The biggest obstacle for Kahmunrah Rises Again comes from an at times jarring replacement of the talent behind the characters. None of the original cast returns to voice their animated counterparts and the results range from heartbreaking (seeing Teddy Roosevelt and not hearing Robin Williams‘ trademark gusto hurts), to head-scratching (it took me the majority of the film to realize Zachary Levi was voicing Larry) to downright infuriating (Steve Zahn trying to imitate Owen Wilson). The final straw in this discombobulating exercise was the absence of one of the world’s preeminent and prolific voice actors as the villain of the piece; Hank Azaria, whose performance as Kahmunra stands as one of the funniest of his career, was replaced by Joseph Kamal. It’s not that the new voice actors dropped the ball; it’s simply that for fans of the original films, their presence can’t overcome the absences they mask.
While Kahmunrah Rises Again’s reliance on the figures from the museum exhibits certainly takes familiar audience members out of the experience, the decision to shift to a new lead character does give the franchise a bit of hope. Now a high schooler, Night Guard Larry Daley’s son Nick, who has grown up aware of the magic of the museum, becomes the protagonist as he takes on the post of Night Guard for the Summer. While he mostly just stumbles through the same experiences his father has before, the new perspective does ultimately allow for a nice coming-of-age story for Nick.

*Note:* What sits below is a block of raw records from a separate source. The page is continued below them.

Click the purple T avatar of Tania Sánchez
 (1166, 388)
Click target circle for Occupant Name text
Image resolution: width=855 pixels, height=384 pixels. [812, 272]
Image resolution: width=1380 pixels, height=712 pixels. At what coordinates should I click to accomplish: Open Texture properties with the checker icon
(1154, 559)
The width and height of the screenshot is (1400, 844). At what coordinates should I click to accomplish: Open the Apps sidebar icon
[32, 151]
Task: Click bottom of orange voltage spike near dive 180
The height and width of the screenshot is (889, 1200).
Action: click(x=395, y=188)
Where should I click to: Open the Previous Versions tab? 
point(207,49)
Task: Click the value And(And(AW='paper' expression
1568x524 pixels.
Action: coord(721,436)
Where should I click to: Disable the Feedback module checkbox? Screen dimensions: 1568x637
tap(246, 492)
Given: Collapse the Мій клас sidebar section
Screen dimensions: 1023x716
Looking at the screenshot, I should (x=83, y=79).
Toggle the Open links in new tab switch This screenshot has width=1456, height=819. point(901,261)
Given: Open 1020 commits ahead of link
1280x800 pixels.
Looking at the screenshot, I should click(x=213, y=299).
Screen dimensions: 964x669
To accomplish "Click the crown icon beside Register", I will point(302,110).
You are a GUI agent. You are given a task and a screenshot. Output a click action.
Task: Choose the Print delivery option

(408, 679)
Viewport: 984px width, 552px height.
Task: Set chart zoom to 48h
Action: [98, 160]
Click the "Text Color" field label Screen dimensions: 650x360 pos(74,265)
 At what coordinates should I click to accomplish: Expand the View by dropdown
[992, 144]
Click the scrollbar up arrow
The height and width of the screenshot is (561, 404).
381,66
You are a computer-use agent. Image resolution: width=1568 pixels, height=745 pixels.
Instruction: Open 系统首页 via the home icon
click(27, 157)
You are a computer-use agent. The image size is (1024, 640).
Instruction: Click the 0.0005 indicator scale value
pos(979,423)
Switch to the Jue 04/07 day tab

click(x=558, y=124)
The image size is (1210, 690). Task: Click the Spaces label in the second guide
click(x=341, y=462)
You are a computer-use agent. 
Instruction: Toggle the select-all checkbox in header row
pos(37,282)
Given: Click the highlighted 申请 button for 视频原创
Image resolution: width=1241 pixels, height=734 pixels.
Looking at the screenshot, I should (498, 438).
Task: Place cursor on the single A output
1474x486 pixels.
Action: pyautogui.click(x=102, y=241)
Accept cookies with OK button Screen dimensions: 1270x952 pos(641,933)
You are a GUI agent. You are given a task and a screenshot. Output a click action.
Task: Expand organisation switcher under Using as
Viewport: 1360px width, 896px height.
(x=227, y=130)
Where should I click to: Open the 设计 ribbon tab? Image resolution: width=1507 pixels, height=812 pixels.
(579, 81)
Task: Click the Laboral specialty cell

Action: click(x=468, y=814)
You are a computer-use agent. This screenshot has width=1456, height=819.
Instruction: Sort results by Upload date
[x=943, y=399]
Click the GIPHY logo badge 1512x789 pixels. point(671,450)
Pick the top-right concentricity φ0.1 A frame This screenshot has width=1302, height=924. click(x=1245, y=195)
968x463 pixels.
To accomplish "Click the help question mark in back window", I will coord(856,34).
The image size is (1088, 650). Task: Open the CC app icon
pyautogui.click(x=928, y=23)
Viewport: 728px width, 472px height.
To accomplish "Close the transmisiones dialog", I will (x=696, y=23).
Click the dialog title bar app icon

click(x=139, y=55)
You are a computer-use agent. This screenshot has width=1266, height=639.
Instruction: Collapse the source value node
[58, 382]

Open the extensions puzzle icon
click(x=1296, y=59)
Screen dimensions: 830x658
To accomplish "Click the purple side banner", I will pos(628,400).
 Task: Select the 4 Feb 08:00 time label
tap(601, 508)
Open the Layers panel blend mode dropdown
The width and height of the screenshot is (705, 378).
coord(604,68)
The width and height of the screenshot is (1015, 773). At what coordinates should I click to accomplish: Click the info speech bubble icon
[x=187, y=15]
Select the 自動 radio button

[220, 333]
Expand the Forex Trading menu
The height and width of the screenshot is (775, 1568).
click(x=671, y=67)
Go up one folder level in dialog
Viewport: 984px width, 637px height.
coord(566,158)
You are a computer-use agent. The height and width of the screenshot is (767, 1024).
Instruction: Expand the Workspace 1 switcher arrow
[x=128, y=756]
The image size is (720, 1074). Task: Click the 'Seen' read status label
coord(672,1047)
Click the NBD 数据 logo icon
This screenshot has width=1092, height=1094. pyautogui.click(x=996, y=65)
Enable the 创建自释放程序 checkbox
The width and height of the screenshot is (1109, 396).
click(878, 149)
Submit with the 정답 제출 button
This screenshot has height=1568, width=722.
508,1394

Night at the Museum probably isn’t among the major franchises Disney had in mind when they acquired some heavy assets from Fox. It’s not Alien, Predator or the boatload of Marvel characters that they’ve already put to use; rather, it’s a franchise that was already mostly abandoned by fans, making an attempt at a revival a curious choice. This animated feature film, while having no major deficiencies of its own and telling a fine story, isn’t likely to change anyone’s mind about the franchise and fans of the live-action films might find themselves feeling more cynical than anything.
Night at the Museum: Kahmunrah Rises Again is now streaming on Disney Plus.